Le procès s'est tenu au terme d'une hystérie médiatique alimentée par des figures politiques comme Manuel Valls, qui avait réclamé des "sanctions implacables" et des policiers qui demandaient un "signal fort". Les images de la voiture incendiée ont été largement reprises par les médias mais sans restituer leur contexte. Ce 18 mai 2016, en pleine contestation contre la loi El Khomri, marquée par les violences policières, plusieurs syndicats de policiers appellent à descendre dans la rue, hors service et en civil. Ils appellent à un rassemblement place de la République, lieu éminemment symbolique, occupé depuis la fin mars par le mouvement Nuit debout.
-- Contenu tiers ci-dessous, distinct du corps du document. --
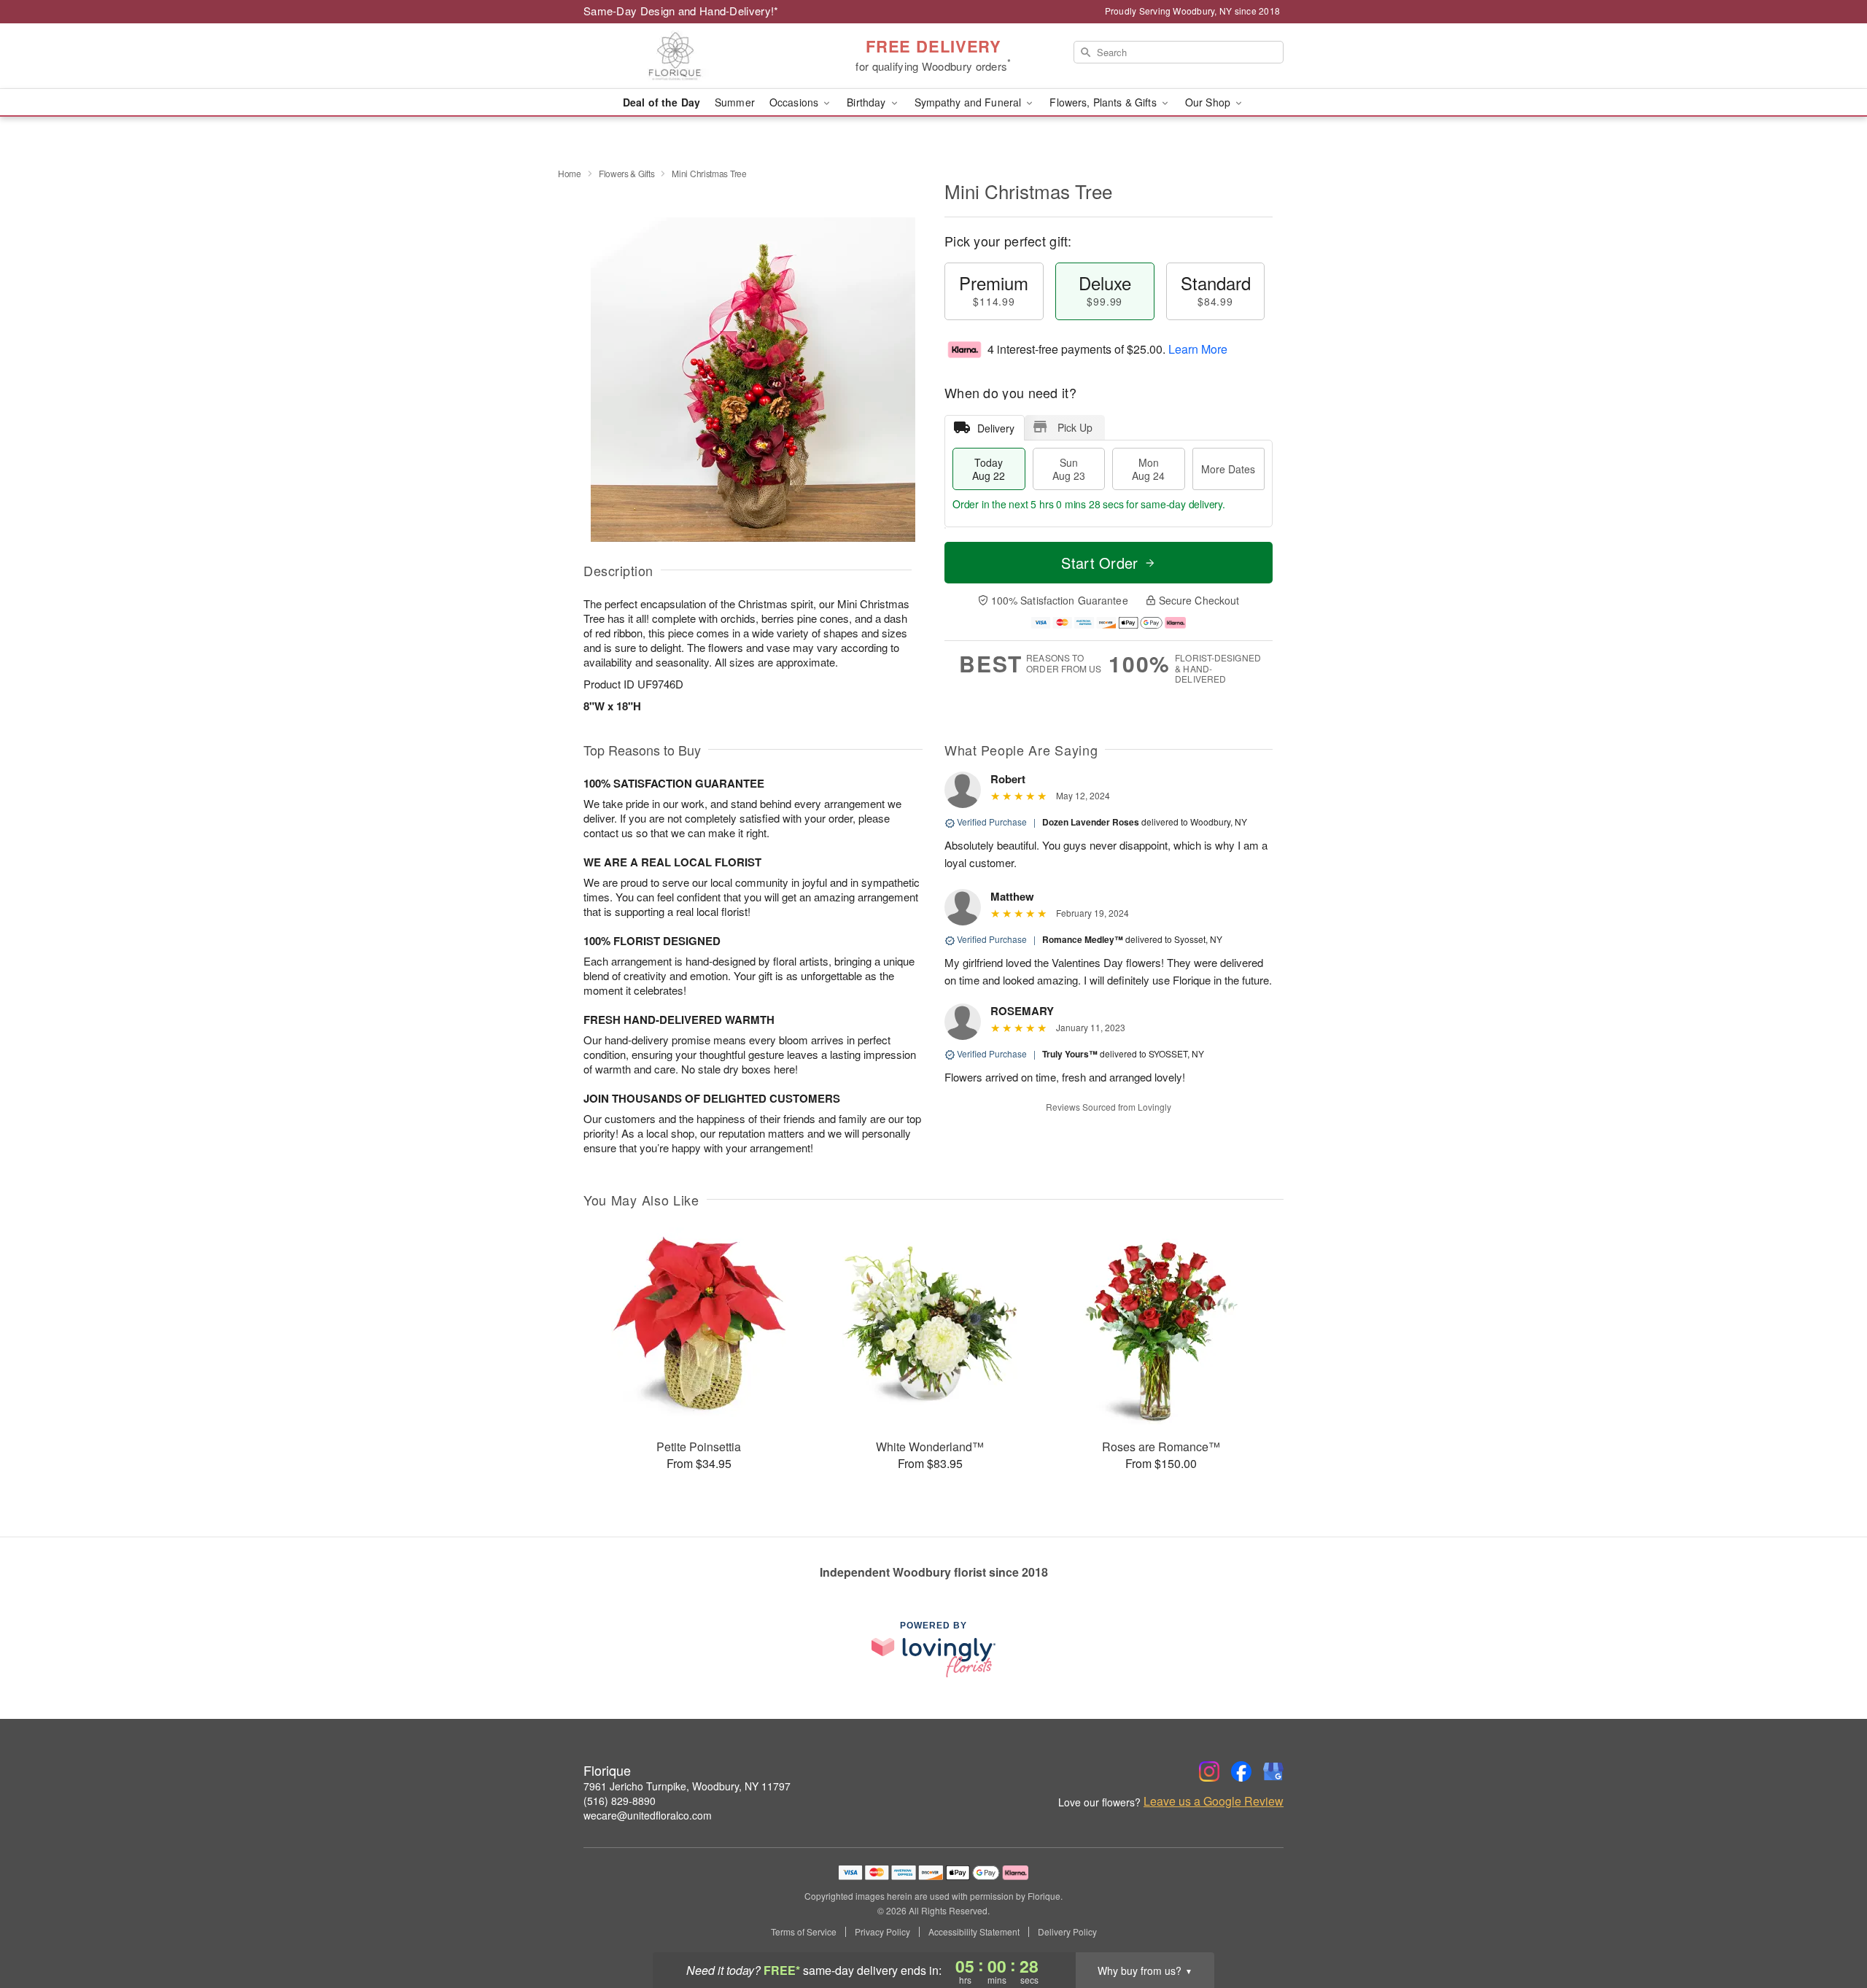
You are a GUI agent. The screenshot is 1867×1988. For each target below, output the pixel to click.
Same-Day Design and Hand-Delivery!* (681, 10)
Il s'agit d'une provocation parfaitement calculée par le syndicat Alliance. Ce 18 mai 2016, Le Monde écrit d'ailleurs : "les policiers veulent avoir les coudées franches pour faire face aux « casseurs et demandent plus de fermeté dans les dispositifs de maintien de l’ordre". 
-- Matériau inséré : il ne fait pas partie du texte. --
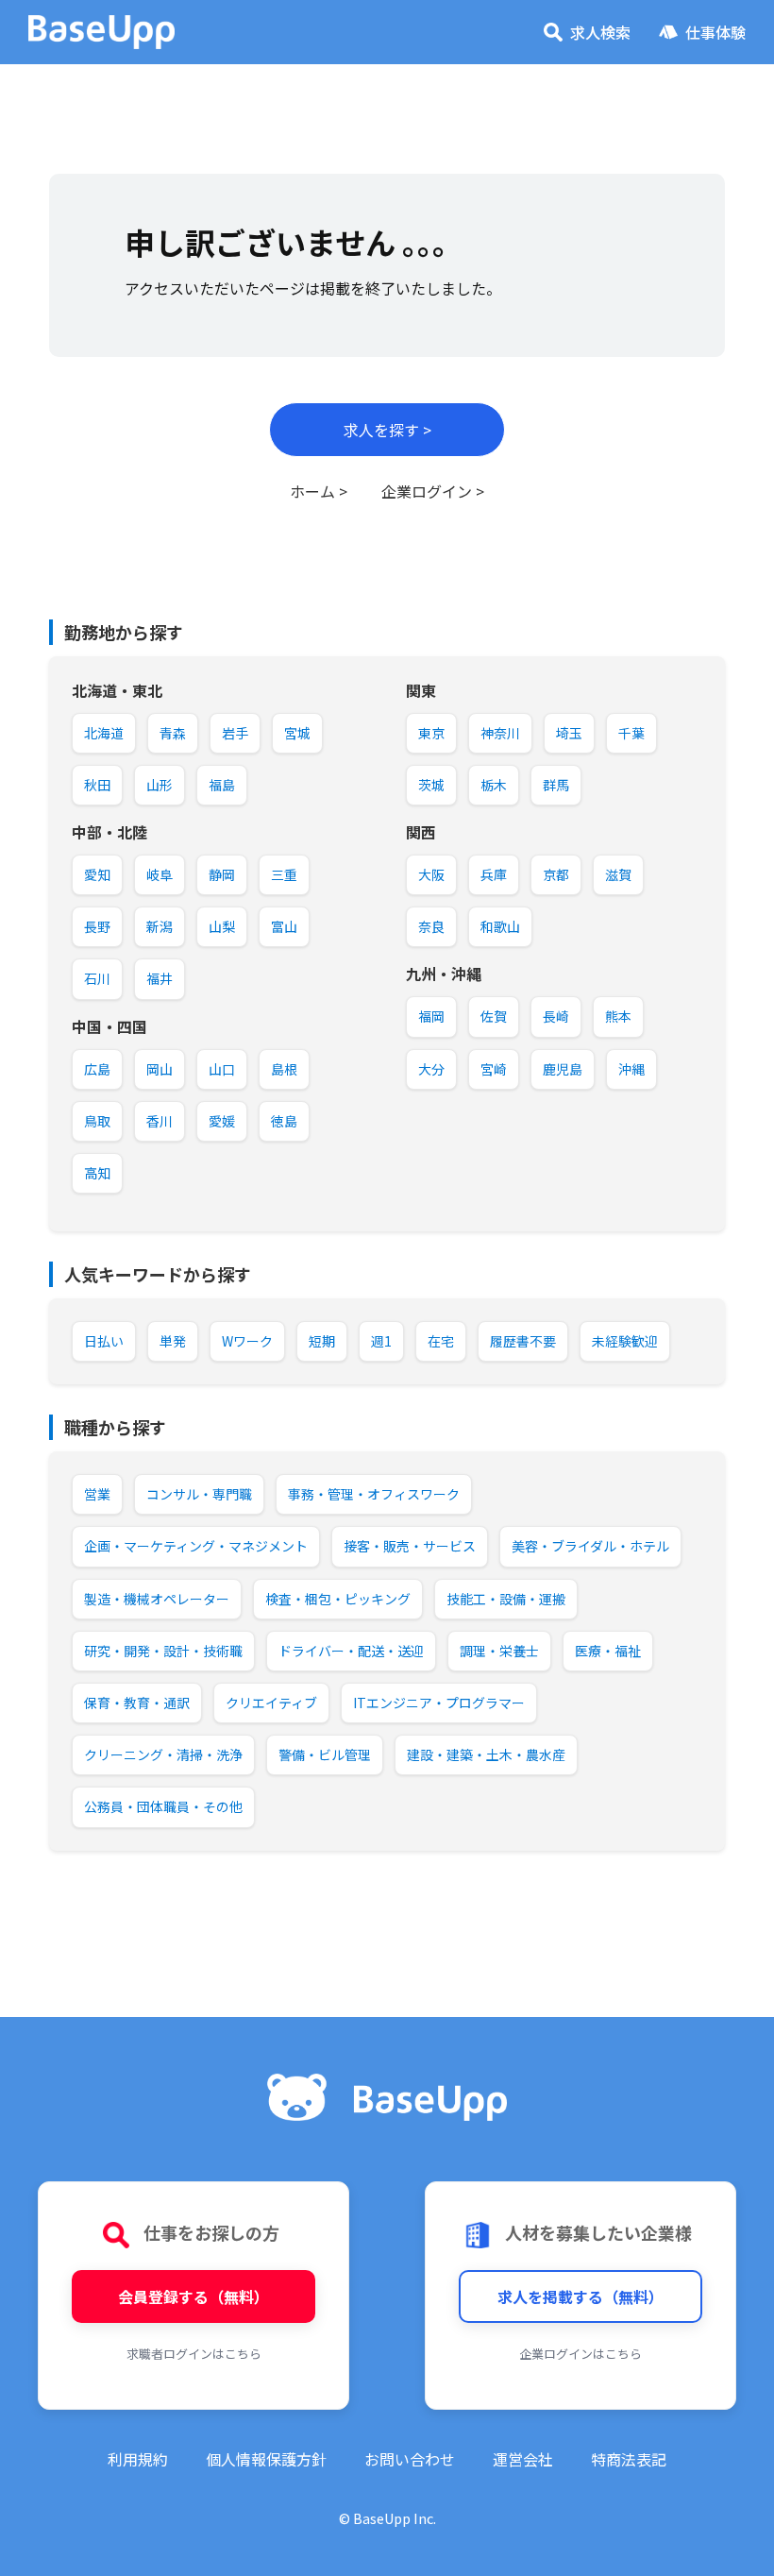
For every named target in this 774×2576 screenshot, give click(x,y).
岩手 (235, 732)
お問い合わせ (409, 2459)
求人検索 (600, 32)
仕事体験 (715, 32)
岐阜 (159, 874)
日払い (104, 1340)
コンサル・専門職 (199, 1493)
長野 (97, 926)
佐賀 (493, 1016)
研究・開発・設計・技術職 (163, 1650)
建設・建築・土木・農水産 (486, 1754)
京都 (556, 874)
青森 (173, 732)
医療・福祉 (608, 1650)
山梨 (222, 926)
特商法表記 (628, 2459)
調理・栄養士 (499, 1650)
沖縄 (631, 1068)
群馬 (556, 784)
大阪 (431, 874)
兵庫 (493, 874)
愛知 (97, 874)
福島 (222, 784)
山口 (222, 1068)
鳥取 (97, 1120)
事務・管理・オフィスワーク (374, 1493)
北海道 (104, 732)
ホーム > (318, 491)
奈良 (431, 926)
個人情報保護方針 (266, 2459)
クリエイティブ (271, 1702)
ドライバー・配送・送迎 (351, 1650)
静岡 (222, 874)
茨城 (431, 784)
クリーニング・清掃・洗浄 (163, 1754)
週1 (381, 1340)
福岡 (431, 1016)
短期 (322, 1340)
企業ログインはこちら (580, 2354)
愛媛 (222, 1120)
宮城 (297, 732)
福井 (159, 978)
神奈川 (500, 732)
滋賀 (618, 874)
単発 (173, 1340)
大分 (431, 1068)
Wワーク (247, 1340)
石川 (97, 978)
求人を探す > (387, 429)
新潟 (159, 926)
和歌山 (500, 926)
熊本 (618, 1016)
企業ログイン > (432, 491)
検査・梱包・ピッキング (338, 1598)
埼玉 (569, 732)
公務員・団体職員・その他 (163, 1806)
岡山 (159, 1068)
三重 (284, 874)
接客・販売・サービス (410, 1545)
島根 (284, 1068)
Les policiers manifesteront à midi ce jour là en présence de Marion Maréchal Le Pen et de Gilbert Collard, les deux députés du FN, avec qui ils multiplieront les selfies. Une contre-manifestation prévue en fin de matinée, mais interdite par la préfecture, est copieusement gazée et dispersée. Elle reflue alors vers le Canal Saint-Marti, suite à un mouvement de panique. C'est là, qu'une voiture de police est prise à partie par des contre-manifestants. Tandis que l'un tape sur le véhicule policier à coup de barres de fer, qu'un autre jette un plot sur le pare-brise, un troisième lance un fumigène dans la voiture qui prend feu. Les deux membres des forces de l'ordre qui sont à bord -une gardienne de la paix et un adjoint de sécurité- s'extirpent du véhicule sans dommage, mais l'un d'eux est attaqué par un homme qui tente de lui porter des coups de barre de fer. Tandis que les images filmées à cette occasion commencent à tourner, une enquête pour tentative d'homicide volontaire est rapidement ouverte par le Parquet de Paris et cinq personnes sont arrêtées. Tous sont des militants anti-fascistes, qui ne se connaissaient pas auparavant, ce qui est d'ailleurs leur seul point commun et qui orientera ostensiblement le cours du procès.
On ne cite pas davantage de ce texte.